An awful woman! She is the patron-saint of young physicians and the
bosom-friend of old ones. In the mansions where she enters the inmates
provide themselves black garments; the coffin-maker follows her, and
the bell tolls as she comes away from the threshold. Death himself has
met her at so many a bedside that he puts forth his bony hand to greet
Nurse Toothaker.
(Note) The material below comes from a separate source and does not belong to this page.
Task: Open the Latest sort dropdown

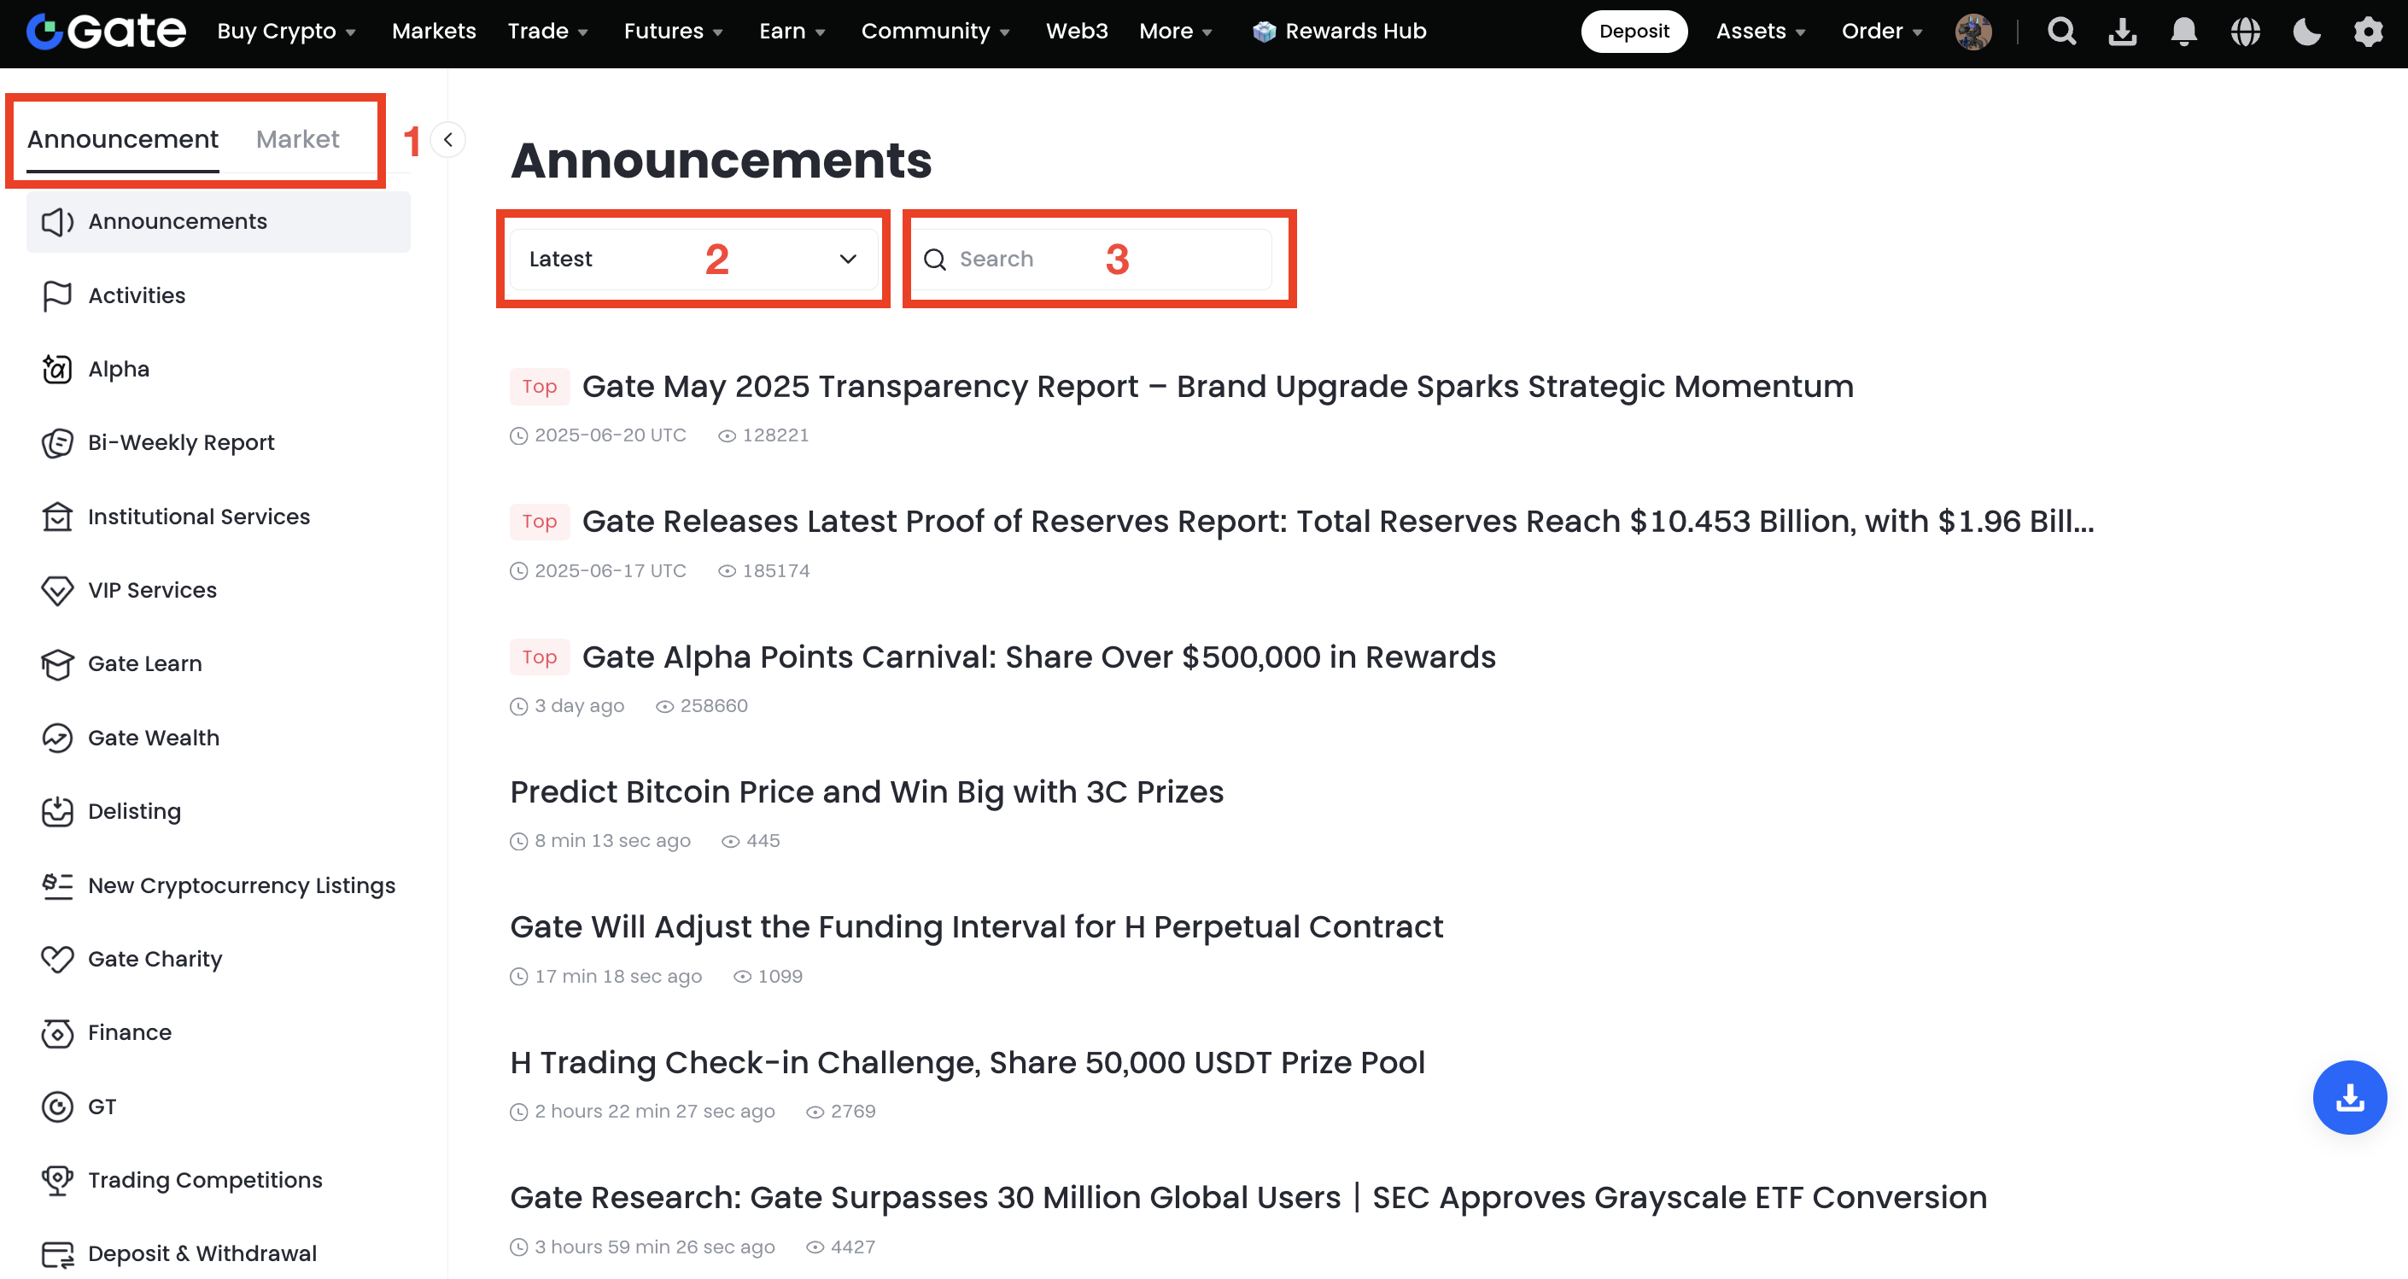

She is an awful woman. And oh, is it conceivable that
this handmaid of human infirmity and affliction--so darkly stained, so
thoroughly imbued with all that is saddest in the doom of mortals--can
ever again be bright and gladsome even though bathed in the sunshine
of eternity? By her long communion with woe has she not forfeited her
inheritance of immortal joy? Does any germ of bliss survive within
her?
Hark! an eager knocking st Nurse Toothaker's door. She starts from her
drowsy reverie, sets aside the empty tumbler and teaspoon, and lights
a lamp at the dim embers of the fire. "Rap, rap, rap!" again, and she
hurries adown the staircase, wondering which of her friends can be at
death's door now, since there is such an earnest messenger at Nurse
Toothaker's. Again the peal resounds just as her hand is on the lock.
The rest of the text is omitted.